Riwayat yang mereka sebutkan tidak hanya seperti apa yang anda baca di atas, karena masih banyak lagi riwayat-riwayat serupa yang mereka sebutkan.

Kita akan menjawabnya dengan dua penjelasan ini:

Pertama:

Abu Bakar sendiri mengakui bahwa dia bukanlah manusia yang paling utama. Ia sendiri berkata:

"Aku adalah pemimpin kalian tapi bukan berarti lebih baik dari kalian."[45]

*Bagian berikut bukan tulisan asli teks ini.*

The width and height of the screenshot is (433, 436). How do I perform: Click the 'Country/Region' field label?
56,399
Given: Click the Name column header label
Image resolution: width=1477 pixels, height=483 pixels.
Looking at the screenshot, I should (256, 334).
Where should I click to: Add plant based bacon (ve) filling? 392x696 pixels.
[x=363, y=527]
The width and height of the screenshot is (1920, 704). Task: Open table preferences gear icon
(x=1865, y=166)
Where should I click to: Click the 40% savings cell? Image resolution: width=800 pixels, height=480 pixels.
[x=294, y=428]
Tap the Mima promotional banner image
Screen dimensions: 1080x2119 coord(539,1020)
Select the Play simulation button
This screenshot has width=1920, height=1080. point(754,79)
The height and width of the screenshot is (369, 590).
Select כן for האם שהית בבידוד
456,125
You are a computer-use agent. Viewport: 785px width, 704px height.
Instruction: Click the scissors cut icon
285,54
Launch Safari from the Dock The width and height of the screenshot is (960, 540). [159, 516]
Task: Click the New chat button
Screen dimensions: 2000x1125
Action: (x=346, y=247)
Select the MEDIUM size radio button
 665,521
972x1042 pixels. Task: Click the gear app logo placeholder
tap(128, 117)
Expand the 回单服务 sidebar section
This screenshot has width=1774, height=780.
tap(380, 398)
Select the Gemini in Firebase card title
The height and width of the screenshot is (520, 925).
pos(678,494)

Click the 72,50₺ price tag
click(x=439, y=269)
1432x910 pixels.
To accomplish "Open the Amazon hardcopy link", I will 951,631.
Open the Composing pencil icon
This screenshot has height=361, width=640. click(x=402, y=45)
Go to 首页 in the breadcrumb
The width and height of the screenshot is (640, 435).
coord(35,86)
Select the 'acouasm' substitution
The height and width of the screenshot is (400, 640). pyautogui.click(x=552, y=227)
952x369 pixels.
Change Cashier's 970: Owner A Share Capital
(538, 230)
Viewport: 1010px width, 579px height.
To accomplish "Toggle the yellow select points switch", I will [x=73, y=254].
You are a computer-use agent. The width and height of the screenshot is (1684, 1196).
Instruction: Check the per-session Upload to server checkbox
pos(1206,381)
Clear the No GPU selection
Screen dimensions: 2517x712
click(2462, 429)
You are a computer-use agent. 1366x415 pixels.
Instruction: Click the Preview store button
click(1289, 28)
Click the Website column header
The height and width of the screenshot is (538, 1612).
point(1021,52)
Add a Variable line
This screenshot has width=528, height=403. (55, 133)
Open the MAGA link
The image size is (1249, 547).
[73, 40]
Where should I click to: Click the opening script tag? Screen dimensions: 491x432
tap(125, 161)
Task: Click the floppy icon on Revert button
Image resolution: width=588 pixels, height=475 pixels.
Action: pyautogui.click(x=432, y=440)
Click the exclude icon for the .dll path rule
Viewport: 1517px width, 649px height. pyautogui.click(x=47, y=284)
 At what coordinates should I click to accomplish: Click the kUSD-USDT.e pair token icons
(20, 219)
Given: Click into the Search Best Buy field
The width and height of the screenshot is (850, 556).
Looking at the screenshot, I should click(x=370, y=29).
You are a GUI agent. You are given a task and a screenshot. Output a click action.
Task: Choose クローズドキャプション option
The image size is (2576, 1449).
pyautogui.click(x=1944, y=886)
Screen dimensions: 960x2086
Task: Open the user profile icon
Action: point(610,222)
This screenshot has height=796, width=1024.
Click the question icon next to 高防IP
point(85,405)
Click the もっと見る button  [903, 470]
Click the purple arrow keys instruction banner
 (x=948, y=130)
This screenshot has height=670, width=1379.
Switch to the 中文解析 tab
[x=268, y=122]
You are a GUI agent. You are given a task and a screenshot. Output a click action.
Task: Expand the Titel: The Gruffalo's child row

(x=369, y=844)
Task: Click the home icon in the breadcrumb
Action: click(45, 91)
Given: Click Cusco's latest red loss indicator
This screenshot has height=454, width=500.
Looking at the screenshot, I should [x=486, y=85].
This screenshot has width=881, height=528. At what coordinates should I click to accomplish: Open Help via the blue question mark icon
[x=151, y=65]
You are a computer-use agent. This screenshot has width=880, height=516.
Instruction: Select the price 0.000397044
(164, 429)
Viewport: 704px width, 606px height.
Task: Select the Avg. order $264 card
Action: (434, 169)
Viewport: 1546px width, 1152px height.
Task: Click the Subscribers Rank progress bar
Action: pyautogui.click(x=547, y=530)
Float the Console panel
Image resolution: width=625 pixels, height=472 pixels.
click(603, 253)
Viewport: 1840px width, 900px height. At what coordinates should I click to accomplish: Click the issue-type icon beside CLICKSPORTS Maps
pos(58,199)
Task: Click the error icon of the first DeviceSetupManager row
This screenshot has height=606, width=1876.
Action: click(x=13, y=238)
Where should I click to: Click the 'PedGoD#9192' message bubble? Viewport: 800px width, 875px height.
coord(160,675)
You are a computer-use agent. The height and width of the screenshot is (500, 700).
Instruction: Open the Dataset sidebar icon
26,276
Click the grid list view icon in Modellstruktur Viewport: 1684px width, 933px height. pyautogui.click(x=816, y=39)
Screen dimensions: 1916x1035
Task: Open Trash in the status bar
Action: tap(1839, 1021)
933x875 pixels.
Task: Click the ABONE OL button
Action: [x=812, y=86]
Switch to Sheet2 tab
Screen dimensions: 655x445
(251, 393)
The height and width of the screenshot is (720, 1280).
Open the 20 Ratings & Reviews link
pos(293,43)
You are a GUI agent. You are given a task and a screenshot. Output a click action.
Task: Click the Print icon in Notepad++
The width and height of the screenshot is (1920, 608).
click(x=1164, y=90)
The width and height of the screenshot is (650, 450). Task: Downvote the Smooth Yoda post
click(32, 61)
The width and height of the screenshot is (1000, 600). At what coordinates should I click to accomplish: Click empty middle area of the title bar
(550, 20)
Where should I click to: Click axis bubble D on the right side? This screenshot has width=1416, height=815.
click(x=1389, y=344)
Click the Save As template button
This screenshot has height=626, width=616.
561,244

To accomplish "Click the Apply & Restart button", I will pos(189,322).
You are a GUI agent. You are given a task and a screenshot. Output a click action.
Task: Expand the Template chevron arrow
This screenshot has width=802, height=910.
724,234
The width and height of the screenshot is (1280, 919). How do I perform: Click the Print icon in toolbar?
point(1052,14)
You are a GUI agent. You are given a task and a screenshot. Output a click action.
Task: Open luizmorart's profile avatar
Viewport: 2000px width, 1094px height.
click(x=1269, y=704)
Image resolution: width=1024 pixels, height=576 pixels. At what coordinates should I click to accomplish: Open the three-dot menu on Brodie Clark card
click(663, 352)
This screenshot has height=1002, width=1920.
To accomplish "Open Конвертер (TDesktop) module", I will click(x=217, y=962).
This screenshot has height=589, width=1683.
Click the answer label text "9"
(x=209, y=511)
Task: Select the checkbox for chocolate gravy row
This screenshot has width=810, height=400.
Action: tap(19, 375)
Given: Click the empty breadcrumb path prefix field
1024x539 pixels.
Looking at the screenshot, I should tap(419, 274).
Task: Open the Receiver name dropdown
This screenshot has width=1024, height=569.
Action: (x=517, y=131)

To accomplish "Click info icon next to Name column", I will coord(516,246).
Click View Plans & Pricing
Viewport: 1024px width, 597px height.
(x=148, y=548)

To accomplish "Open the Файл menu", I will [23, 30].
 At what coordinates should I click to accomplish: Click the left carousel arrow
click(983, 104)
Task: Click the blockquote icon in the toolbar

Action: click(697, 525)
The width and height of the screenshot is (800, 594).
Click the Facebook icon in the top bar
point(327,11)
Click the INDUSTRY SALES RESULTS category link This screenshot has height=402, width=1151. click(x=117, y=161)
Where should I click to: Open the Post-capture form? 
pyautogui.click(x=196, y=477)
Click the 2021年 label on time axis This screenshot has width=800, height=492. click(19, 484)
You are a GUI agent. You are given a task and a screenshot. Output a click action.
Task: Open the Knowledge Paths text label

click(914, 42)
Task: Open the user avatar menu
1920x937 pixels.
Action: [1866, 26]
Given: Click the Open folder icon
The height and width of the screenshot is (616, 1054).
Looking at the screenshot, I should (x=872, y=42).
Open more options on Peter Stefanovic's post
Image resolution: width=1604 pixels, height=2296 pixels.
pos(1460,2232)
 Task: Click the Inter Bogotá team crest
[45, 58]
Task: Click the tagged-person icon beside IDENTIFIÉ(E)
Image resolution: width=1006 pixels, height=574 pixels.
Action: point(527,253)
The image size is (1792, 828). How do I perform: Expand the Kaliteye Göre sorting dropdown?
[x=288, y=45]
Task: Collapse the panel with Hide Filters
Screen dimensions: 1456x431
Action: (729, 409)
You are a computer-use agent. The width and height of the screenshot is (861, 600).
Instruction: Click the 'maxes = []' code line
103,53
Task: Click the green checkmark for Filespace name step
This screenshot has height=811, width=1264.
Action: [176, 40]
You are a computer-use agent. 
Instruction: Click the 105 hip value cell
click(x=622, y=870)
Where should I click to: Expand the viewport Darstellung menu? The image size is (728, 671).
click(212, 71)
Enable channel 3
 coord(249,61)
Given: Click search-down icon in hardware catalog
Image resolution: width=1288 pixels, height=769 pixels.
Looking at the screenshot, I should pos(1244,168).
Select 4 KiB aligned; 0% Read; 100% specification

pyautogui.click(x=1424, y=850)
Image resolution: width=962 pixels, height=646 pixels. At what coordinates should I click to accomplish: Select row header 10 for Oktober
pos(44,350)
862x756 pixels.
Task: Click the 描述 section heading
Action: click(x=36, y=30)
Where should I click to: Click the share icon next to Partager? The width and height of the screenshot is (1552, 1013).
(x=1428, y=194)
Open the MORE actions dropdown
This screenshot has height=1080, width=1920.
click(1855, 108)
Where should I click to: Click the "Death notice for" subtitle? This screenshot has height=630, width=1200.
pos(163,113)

Riwayat ini juga disebutkan dalam berbagai kitab ternama.[46]

Kedua:

Penulis kitab Al-Istî'âb dalam menjelaskan keutamaan Imam Ali as, Ibn Hazm dalam kitab Al-Fasl Fi Al-Milal Wa Al-Nihal dan beberapa ulama besar lain Ahlu Sunah mengatakan:

"Mayoritas sahabat Rasulullah saw mengakui kelebihan Ali as di atas Abu Bakar."[47]

Kalau Imam Ali as sendiri yang mengakui keutamaan Abu Bakar dan Umar dari dirinya, bagaimana para sahabat menyatakan bahwa Ali bin Abi Thalib as lebih mulia dari kedua orang tersebut?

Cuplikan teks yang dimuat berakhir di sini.